Print word for word the passage of the superannuation transcript below, starting with "Andrew Leigh: I’m" and going on through "of the week?".

## READING TEXT

+ + + + +

Transcript - Risk to low income superannuation


TRANSCRIPT – DOORS
Andrew Leigh MP
Parliamentary Secretary to the Prime Minister
Member for Fraser
24 June 2013


TOPICS:                                Superannuation for low income workers, leadership, polls



Andrew Leigh: At the next election Australian people are going to face a very clear choice on the issue of superannuation. We know now, thanks to new figures that are on the www.moresuper.gov.au website that a child care worker working on average child care wages, full time, will lose $75,000 in retirement savings if Mr Abbott were to win office. Mr Abbott’s superannuation changes increase superannuation taxes on the lowest paid workers in Australia. That is, I think, fundamentally at odds with basic Australian values that say that if you want to make budget savings you should make them on those who can most afford them, not those who can least afford them. If the superannuation pause takes effect then an average worker stands to lose $30,000. But if, as is more likely, Mr Abbott were to, upon winning office, not continue with increasing superannuation that would cost $127,000 of retirement savings. That’s a deeply short-sighted decision and one that’s damaging to so many workers on average and lower incomes. Happy to take any policy questions you’ve got. [Pause] Silence?

Journalist:                           It’s commendable for you to come out here and try to talk about policy but aren’t you ignoring the big issue of this week, and that is the leadership, do think it’s just media fascination?

Andrew Leigh: I’m happy to take your leadership question, Laura, but the reason I come out and talk about policy every day is because I believe that questions of leadership pale into insignificance alongside the big policy differences between the major parties. Tony Abbott doesn’t have a health policy; he doesn’t have an education policy. He’s got a $70 billion costings crater. And last week he announced a northern Australia plan proposing a commission that already exists.

Journalist:                           How can Australians have confidence in the Government though, to be able to deliver on these promises if you’re not entirely sure who’s going to be leading the Party by the end of the week?

Andrew Leigh: You just look at the track record. 586 Bills passed through the House of Representatives. Big reforms like the price on carbon pollution, DisabilityCare, better schools, and let’s not forget winning a seat on the UN Security Council. I’m very proud of the track record of this Government on policy reform.

+ + + + +

## RECORD EXTRACTS
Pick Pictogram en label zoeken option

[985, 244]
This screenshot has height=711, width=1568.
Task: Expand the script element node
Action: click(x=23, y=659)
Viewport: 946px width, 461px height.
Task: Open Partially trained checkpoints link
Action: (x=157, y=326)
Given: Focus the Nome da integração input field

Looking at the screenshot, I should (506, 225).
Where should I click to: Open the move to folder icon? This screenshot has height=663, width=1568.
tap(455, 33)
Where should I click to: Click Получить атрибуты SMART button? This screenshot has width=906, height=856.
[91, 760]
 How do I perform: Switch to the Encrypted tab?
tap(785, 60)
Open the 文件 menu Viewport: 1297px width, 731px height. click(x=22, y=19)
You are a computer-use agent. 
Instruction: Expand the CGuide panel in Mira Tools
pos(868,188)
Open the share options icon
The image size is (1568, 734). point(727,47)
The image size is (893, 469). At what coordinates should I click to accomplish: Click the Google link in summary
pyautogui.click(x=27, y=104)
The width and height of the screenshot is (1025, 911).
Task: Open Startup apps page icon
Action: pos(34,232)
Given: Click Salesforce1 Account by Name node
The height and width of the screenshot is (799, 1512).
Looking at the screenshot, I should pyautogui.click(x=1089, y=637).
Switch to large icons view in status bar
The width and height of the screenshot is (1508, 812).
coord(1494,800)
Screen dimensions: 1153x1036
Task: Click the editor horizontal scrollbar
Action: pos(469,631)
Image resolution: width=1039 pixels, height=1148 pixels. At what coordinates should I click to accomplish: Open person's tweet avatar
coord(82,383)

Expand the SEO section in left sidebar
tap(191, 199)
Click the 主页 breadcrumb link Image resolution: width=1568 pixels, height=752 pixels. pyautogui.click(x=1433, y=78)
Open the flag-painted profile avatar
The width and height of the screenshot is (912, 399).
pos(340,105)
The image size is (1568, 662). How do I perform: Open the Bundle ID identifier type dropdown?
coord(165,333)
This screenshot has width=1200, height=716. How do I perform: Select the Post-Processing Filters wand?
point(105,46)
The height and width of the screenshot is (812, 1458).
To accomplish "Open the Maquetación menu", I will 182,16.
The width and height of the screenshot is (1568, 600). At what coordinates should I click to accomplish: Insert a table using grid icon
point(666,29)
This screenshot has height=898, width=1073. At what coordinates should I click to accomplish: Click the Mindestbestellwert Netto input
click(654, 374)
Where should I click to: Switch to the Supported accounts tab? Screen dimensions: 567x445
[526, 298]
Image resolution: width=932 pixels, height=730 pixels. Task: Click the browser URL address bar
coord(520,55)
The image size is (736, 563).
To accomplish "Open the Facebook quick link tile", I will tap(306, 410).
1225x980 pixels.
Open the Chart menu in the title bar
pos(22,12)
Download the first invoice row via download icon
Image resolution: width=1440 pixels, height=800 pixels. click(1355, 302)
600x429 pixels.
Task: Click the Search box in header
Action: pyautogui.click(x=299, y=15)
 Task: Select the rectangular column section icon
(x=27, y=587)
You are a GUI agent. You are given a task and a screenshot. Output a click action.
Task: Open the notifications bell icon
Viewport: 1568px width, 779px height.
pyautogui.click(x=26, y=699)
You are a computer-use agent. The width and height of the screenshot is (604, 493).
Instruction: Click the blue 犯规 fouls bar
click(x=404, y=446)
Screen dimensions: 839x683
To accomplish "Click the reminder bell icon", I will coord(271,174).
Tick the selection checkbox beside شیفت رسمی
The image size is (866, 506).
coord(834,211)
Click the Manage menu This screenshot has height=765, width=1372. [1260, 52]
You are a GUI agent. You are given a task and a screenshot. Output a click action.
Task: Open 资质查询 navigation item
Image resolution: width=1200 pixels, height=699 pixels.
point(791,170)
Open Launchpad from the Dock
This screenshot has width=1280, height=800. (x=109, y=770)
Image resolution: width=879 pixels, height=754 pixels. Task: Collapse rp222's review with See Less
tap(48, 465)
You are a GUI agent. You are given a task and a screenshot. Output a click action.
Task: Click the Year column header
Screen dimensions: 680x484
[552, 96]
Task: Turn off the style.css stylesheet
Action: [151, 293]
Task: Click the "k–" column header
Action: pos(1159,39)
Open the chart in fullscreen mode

+ + + + +

## IN RESPONSE
Andrew Leigh: I’m happy to take your leadership question, Laura, but the reason I come out and talk about policy every day is because I believe that questions of leadership pale into insignificance alongside the big policy differences between the major parties. Tony Abbott doesn’t have a health policy; he doesn’t have an education policy. He’s got a $70 billion costings crater. And last week he announced a northern Australia plan proposing a commission that already exists.

Journalist:                           How can Australians have confidence in the Government though, to be able to deliver on these promises if you’re not entirely sure who’s going to be leading the Party by the end of the week?